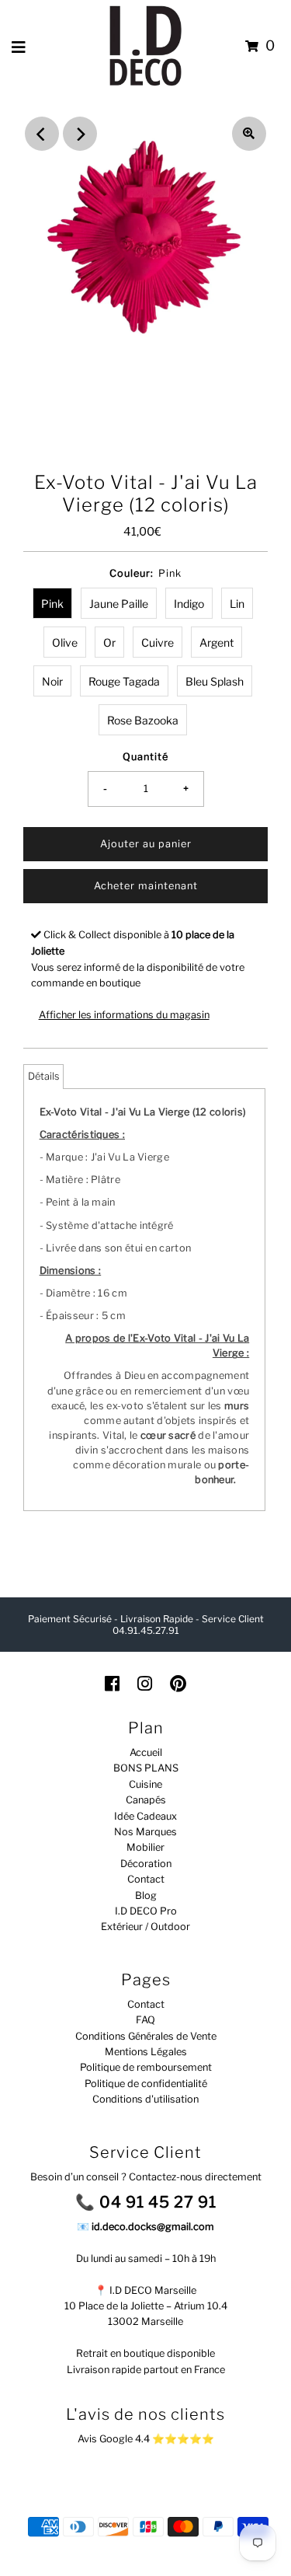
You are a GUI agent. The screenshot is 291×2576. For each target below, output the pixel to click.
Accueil (146, 1752)
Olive (65, 642)
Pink (52, 603)
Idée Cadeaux (145, 1816)
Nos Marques (145, 1832)
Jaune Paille (118, 603)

________________

THE TASK: Output the data above exactly, excluding images.

SOLUTION TO THIS TASK:
You are a GUI agent. The screenshot is 291×2576. For each target below, output the pixel to click.
Accueil (146, 1752)
Olive (65, 642)
Pink (52, 603)
Idée Cadeaux (145, 1816)
Nos Marques (145, 1832)
Jaune Paille (118, 603)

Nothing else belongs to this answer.